Just like its rival Mercedes, the previous generation of Jaguar’s luxury car – the XF – proves more dependable than the latest one. The XE is the second least dependable exec, but the F-Pace does better, ranking 17th out of 25 in the large and luxury SUV class.

3: Jeep


What Car? Reliability rating: 82.7%

The only Jeep model we have a big enough sample size to report on separately is the Renegade, which ranks second from bottom of the small SUV league in the newer car charts with 87.3%.

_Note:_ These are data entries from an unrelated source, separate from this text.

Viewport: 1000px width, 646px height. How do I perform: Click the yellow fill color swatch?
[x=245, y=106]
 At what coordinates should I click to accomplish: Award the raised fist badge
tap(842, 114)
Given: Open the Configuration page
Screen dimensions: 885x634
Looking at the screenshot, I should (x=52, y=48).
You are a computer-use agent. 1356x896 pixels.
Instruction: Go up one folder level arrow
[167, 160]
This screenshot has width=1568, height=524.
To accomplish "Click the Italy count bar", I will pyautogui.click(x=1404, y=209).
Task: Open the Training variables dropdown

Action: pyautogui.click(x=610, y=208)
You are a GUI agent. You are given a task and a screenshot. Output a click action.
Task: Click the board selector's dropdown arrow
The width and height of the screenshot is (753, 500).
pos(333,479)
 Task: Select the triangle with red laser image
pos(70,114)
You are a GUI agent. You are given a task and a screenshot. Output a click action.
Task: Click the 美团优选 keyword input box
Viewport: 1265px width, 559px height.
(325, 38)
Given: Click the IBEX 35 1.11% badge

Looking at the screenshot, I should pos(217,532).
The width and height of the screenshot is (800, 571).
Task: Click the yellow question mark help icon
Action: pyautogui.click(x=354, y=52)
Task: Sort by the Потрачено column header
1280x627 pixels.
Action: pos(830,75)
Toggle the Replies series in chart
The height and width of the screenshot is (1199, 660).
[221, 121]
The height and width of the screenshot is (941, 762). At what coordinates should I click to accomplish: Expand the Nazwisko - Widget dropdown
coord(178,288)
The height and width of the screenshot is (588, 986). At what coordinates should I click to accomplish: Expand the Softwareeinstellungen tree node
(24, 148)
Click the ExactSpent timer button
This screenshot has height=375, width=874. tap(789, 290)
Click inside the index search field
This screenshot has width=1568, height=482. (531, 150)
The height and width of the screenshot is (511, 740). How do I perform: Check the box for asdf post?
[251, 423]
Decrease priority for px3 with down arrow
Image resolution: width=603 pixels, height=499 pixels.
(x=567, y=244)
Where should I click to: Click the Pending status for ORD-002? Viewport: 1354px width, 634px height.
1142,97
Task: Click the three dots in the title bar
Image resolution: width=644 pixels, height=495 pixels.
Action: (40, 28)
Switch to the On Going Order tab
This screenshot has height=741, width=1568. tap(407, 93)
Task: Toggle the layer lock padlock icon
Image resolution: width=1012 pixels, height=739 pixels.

Data for older examples of the Cherokee and Grand Cherokee pulls the overall brand score down a little.

2: Land Rover

Land Rover

What Car? Reliablity rating: 76.5%

The full-size Range Rover is the worst performing vehicle in our large and luxury car class, scoring a lowly 67.3%. It’s joined in the bottom 10 by the Range Rover Evoque, the latest Discovery and Discovery Sport, which all score a little better, although not strongly enough to raise the overall brand score by much.

1: Tesla


What Car? Reliability rating: 57.3%

This is the first time we’ve had enough data on Tesla to rate it as a brand, but sadly it’s not good news for the American electric car brand. Newer examples of its Model S are the poorest performing EV, with a score of 50.9%, and older models only drag the brand's overall score up by a few percentage points.